Generalized Anxiety Disorder (GAD), Acute Stress Disorder (ASD) and Social Anxiety Disorder (SAD) are among the most common anxiety disorders (Bandelow, Michaelis, & Wedekind, 2017). GAD is characterized by prolonged worrying about a number of things (such as work, family, money, and health, among others). It may result from over-activity of parts of the brain that regulate behavior and emotions, imbalance of serotonin and noradrenaline (responsible for mood regulation), inherited genes, and past traumatic experience or alcohol/drug use.

On the other hand, SAD is indicated by severe fear, shyness and discomfort while in social settings. The disorder can be inherited or learned, through unpleasant social experience. As for the diagnosis of ASD, Meiser-Stedman et al. (2017) indicated the need to identify at least nine of the stipulated symptoms. The symptoms categories consist of bad mood, intrusion, evasion, isolation, and arousal. ASD develops after a person witnesses a situation that is either life-threatening or perceived to be so.   

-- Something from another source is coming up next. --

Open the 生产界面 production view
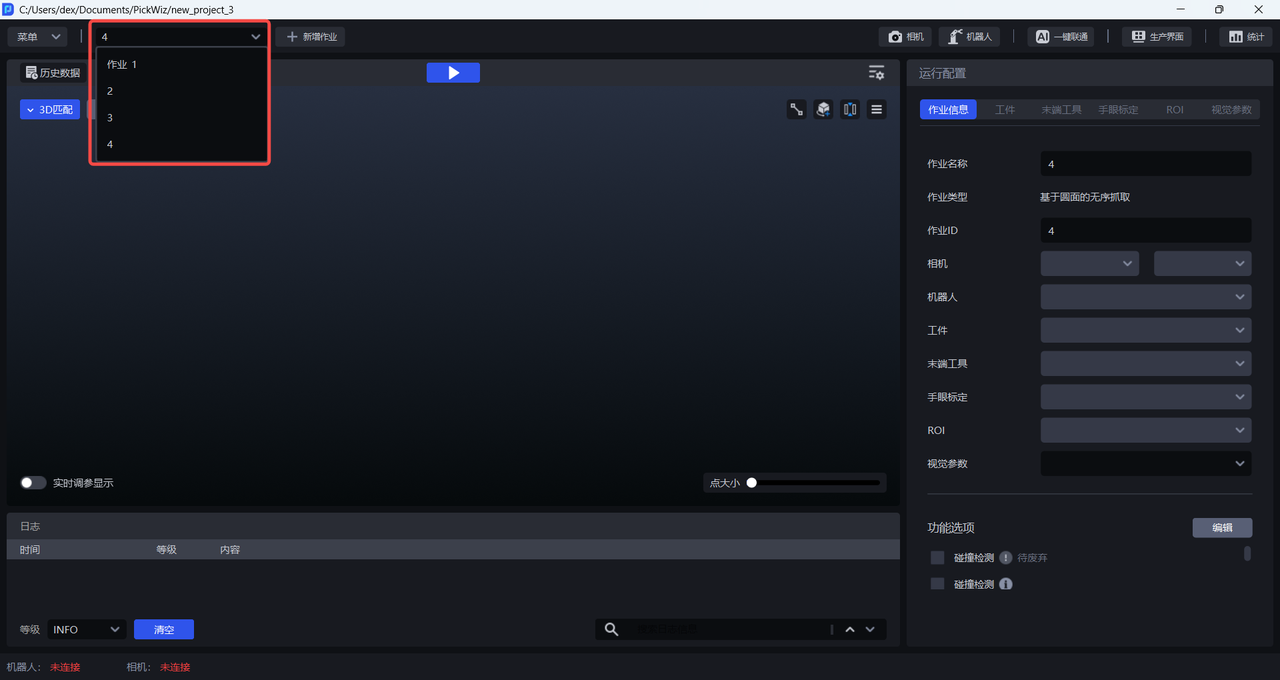point(1157,37)
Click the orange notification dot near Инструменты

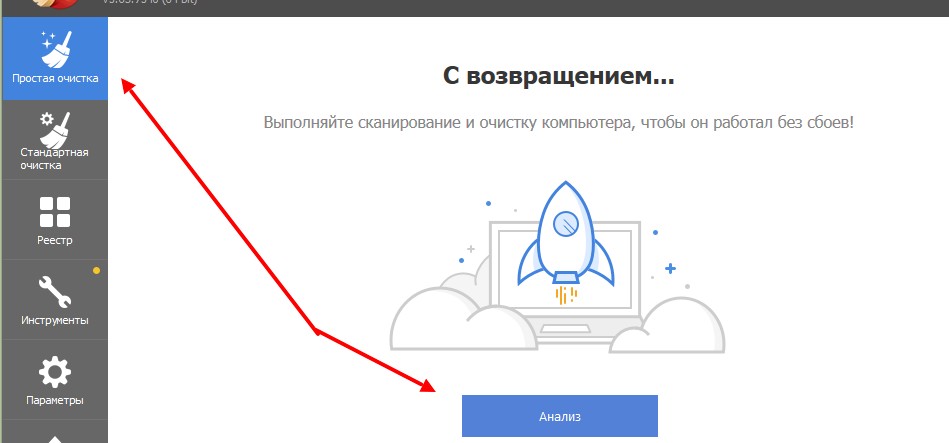click(96, 271)
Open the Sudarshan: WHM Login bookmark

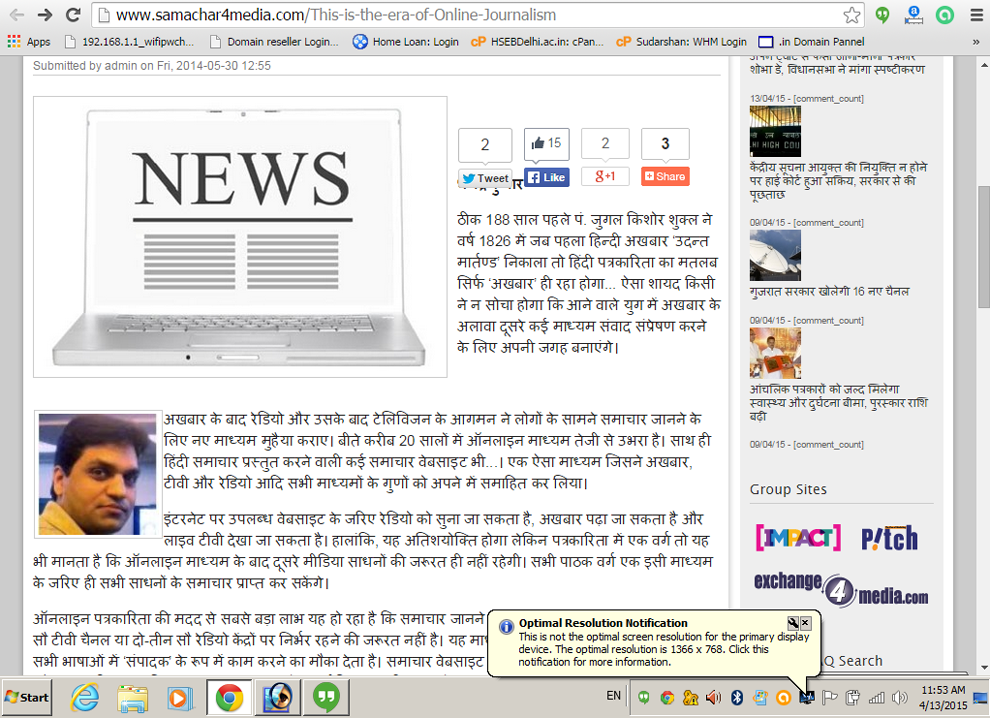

Pharmacological treatment options for anxiety disorders include drugs like selective serotonin reuptake inhibitors (SSRIs) and serotonin-norepinephrine reuptake inhibitors (SNRIs). Bandelow et al. (2017) explained that Benzodiazepines can be used, but not for long-term. Alternative medication include buspirone, pregabalin, moclobemide, and tricyclic antidepressants. Once the prescriptions are made, the medication should be taken for six months to one year. One non-pharmacological treatments for ASD, GAD, and SAD is psychological counselling or psychotherapy. Bandelow et al. (2017) argued that cognitive behavioral therapy is a form of psychotherapy which enables anxiety disorder patients to recognize and transform their thoughts. The therapy also encourages development of skills for coping with the situations the patients worry about or fear. Regular physical exercises, self-help courses, and controlling alcohol or caffeine intake may also be useful.